APIC on AMD Athlon 2500+ Broken?
Lennart Sorensen
lsorense-1wCw9BSqJbv44Nm34jS7GywD8/FfD2ys at public.gmane.org
Mon Jul 5 15:13:31 UTC 2004
On Mon, Jul 05, 2004 at 10:01:10AM -0400, Kareem Shehata wrote:
> Hey everyone,
>
> I guess I've been pretty dormant of late as a result of not having a
> working Linux desktop. Now that I've finally gotten a kernel build that
> doesn't crash, I should be a little more active.
>
> Here's the strange part: what was causing my system to lock up solid
> was APIC support. Any kernel that I've run with APIC enabled will crash
> after what seems like a random period of time no matter what devices are
> in use.

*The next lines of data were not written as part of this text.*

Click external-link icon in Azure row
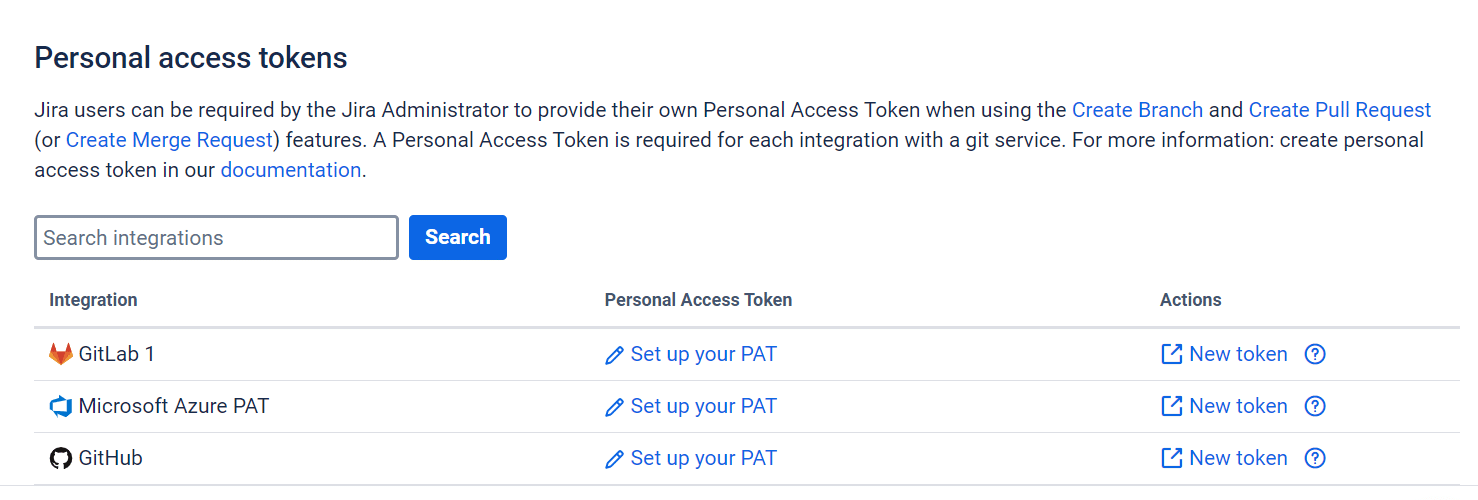The width and height of the screenshot is (1478, 500). [1171, 406]
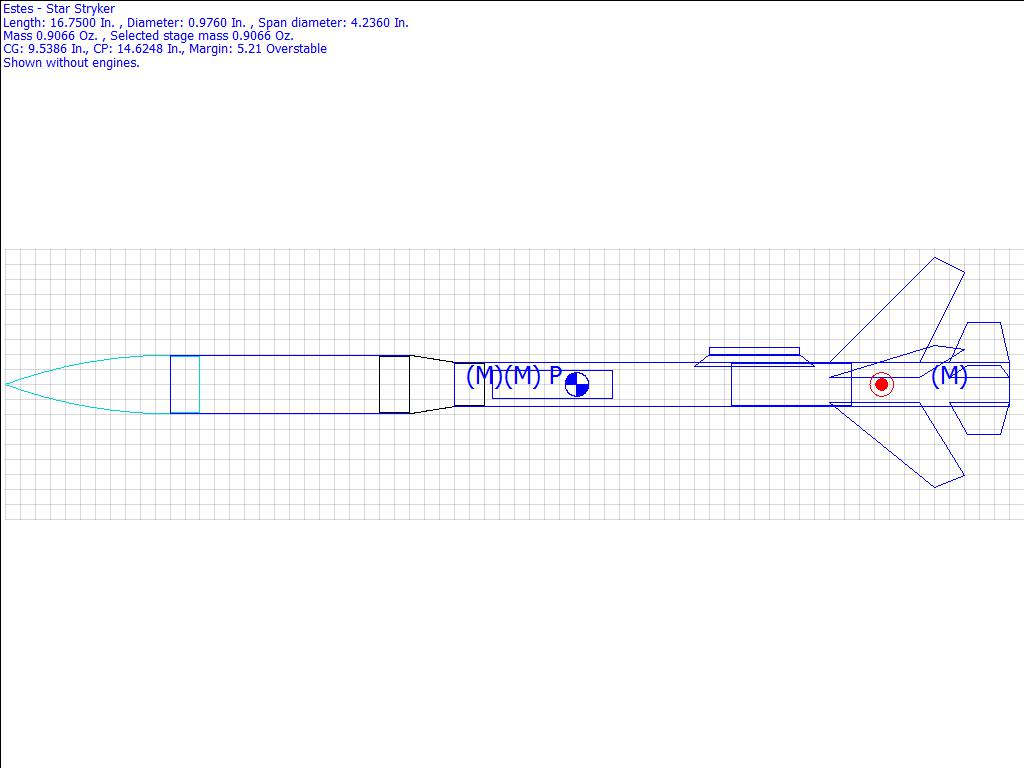
Task: Click the "Estes - Star Stryker" title text
Action: (59, 9)
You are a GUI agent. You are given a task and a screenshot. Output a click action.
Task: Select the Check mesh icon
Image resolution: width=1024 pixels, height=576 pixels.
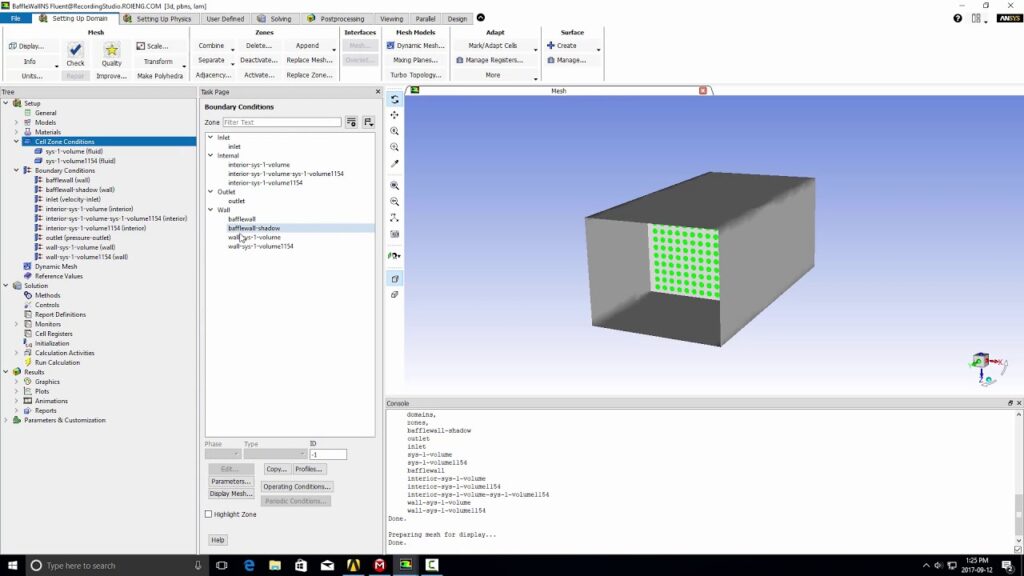[x=75, y=50]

The system is now running just fine, but I figured APIC would
> help improve stability and performance. Is this a known bug in either
> the kernel or my hardware (Asus A7N8X Deluxe with an Athlon XP 2500+),
> or do I simply have a crappy chip?
In my experience, your best bet on the nforce2 chipset is to turn off
the APIC in the bios, no matter what OS you run (it causes sound
choppiness in XP for example, and yeah linux can lock up with it too).
It seems not to matter which board maker it is, it seems to just be a
not too reliable APIC implementation in an otherwise excelent chipset.
Not as if the APIC is a big deal to have on a single cpu system.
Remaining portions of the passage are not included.